Current time:0:00Total duration:4:06

## Video transcript

We have this system of
equations, y is equal to 4x minus 17.5, and y plus
2x is equal to 6.5. And we have to solve
for x and y. So we're looking for x's
and y's that satisfy both of these equations. Now, the easiest way to think
about it is we've already solved for y in this
top equation. Let me write it again. I'll write it in pink. We have y is equal
to 4x minus 17.5. So this first equation is
telling us, literally, by this constraint, y should be
4 times x minus 17.5. Now, the second equation says
whatever y is, we had 2 times x, and that should be 6.5. Well, the y here also has to
meet this constraint up here. It also has to meet the
constraint that it has to be 4 times x minus 17.5. So what we can do is, is we can
substitute this value for y into this equation. Let me be clear what
I'm doing. The second equation here is
y plus 2x is equal to 6.5. We know that y has to be equal
to this thing right here. y has to be equal to
4x minus 17.5. So let's take 4x minus 17.5,
and substitute y with that. So let's put that right there. So if we were to do that, if we
were to replace this y with 4x minus 17.5, because that's
what the first equation is telling us, then we get
4x minus 17.5, plus 2x is equal to 6.5. And now we have a single linear equation with one unknown. Let's solve for x. So first we have our x
terms. We have a 4x, and we have a 2x. We can group them or
add them together. 4x plus 2x is 6x. And then we have 6x minus
17.5 is equal to 6.5. Then we can get the 17.5 out
of the way by adding it to both sides of the equation. So this is negative 17.5, so
let's add positive 17.5 to both sides of this equation. And we are left with the
left-hand side is just going to be 6x, because these
guys cancel out. 6x is going to be equal to--
and 6.5-- see, 6 plus 17 is 23, and then 0.5
plus 0.5 is 1. So this is going to be 24. And then we can divide both
sides of this equation by 6. And you are left with x is equal
to 24 over 6, which is the same thing as 4. So we figured out the x value
for the x and y pair that satisfy both of these
equations. Now we need to figure
out the y value.
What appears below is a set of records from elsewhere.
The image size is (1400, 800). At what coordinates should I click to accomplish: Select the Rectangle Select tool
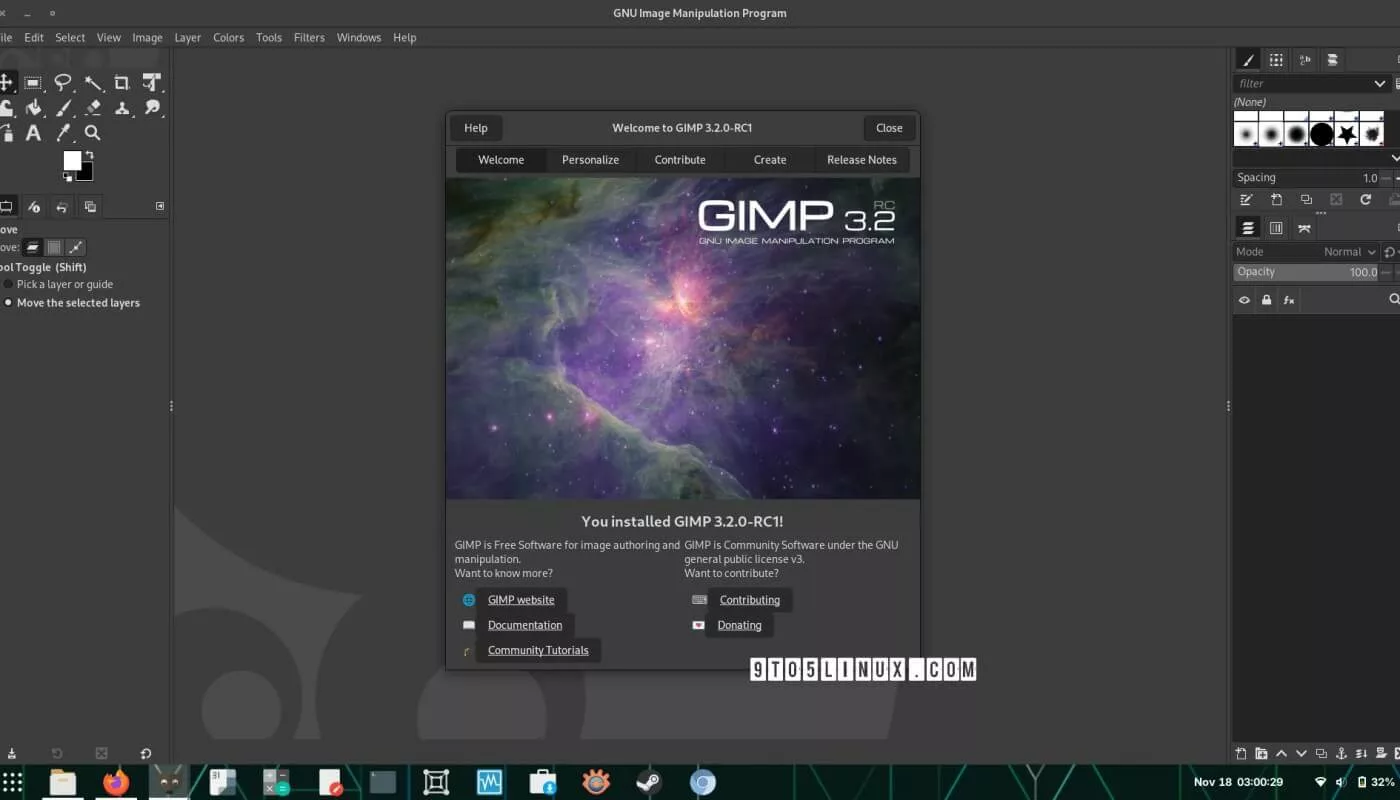33,83

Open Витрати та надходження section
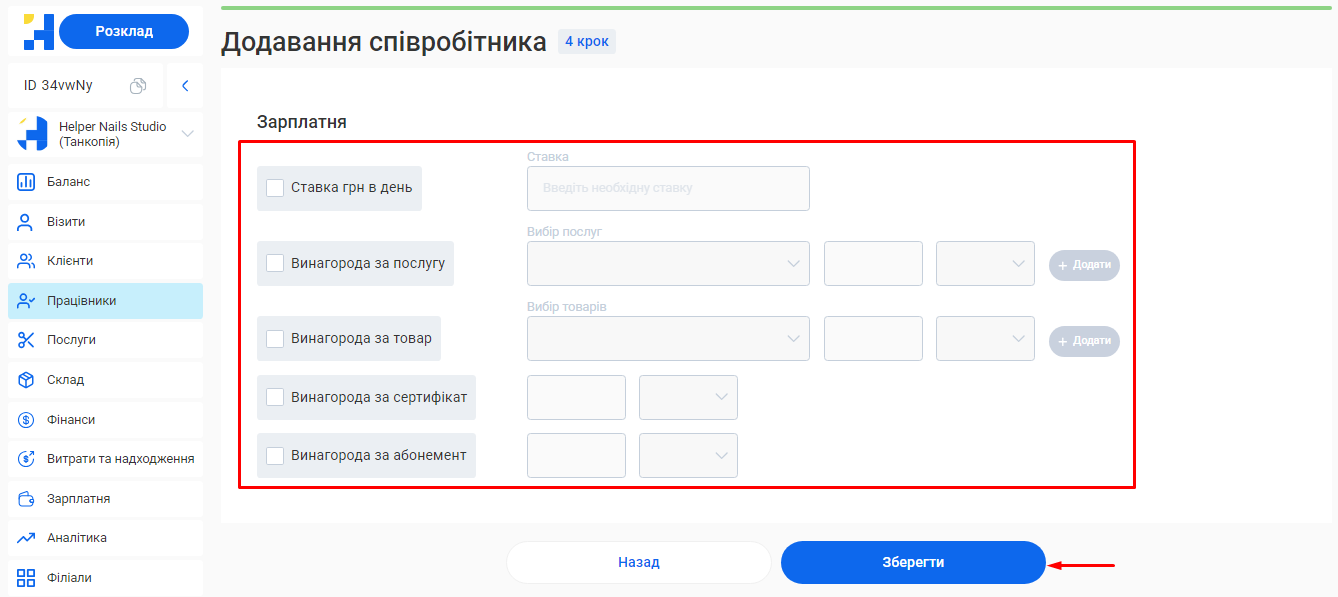(100, 458)
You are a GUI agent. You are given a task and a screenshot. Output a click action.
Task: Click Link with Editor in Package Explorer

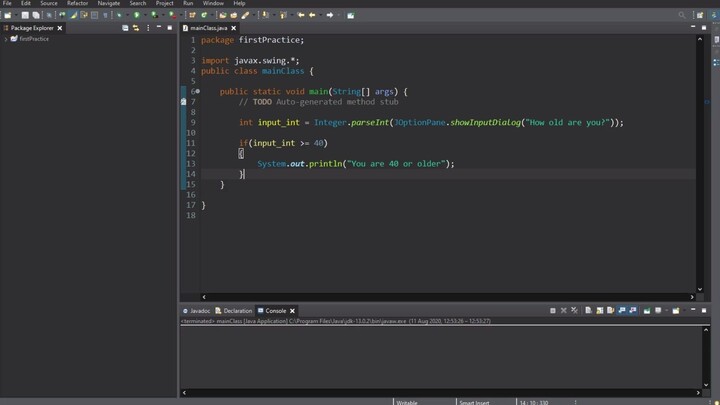pyautogui.click(x=136, y=28)
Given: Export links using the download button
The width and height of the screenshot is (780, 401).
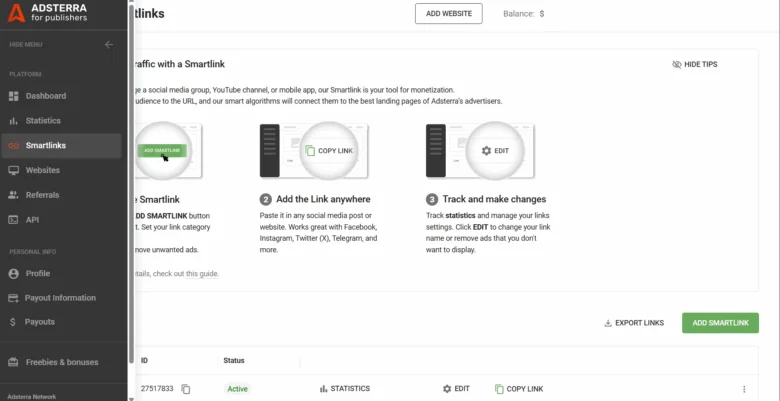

And we can do that by taking
this x and putting it back into one of these equations. We can do it in to either one. We should get the
same y value. So let's just do this
top one up here. So if we assume x is equal to 4,
this top equation tells us y is equal to 4 times x, which
in this case is 4, minus 17.5. Well, this is equal to 16 minus
17.5, which is equal to negative 1.5. So y is equal to negative 1.5. So the solution to this system
is x is equal to 4, y is equal to negative 1.5. And you can even verify that
these two, they definitely work for the top one if you put
4 times 4, minus 17.5, you get negative 1.5. But they also work for
the second one. And let's do that. In the second one, if you take
negative 1.5, plus 2 times x-- plus 2 times 4-- what
does that equal? That's negative 1.5 plus 8. Well, negative 1.5
plus 8 is 6.5. So this x and y satisfy both
of these equations.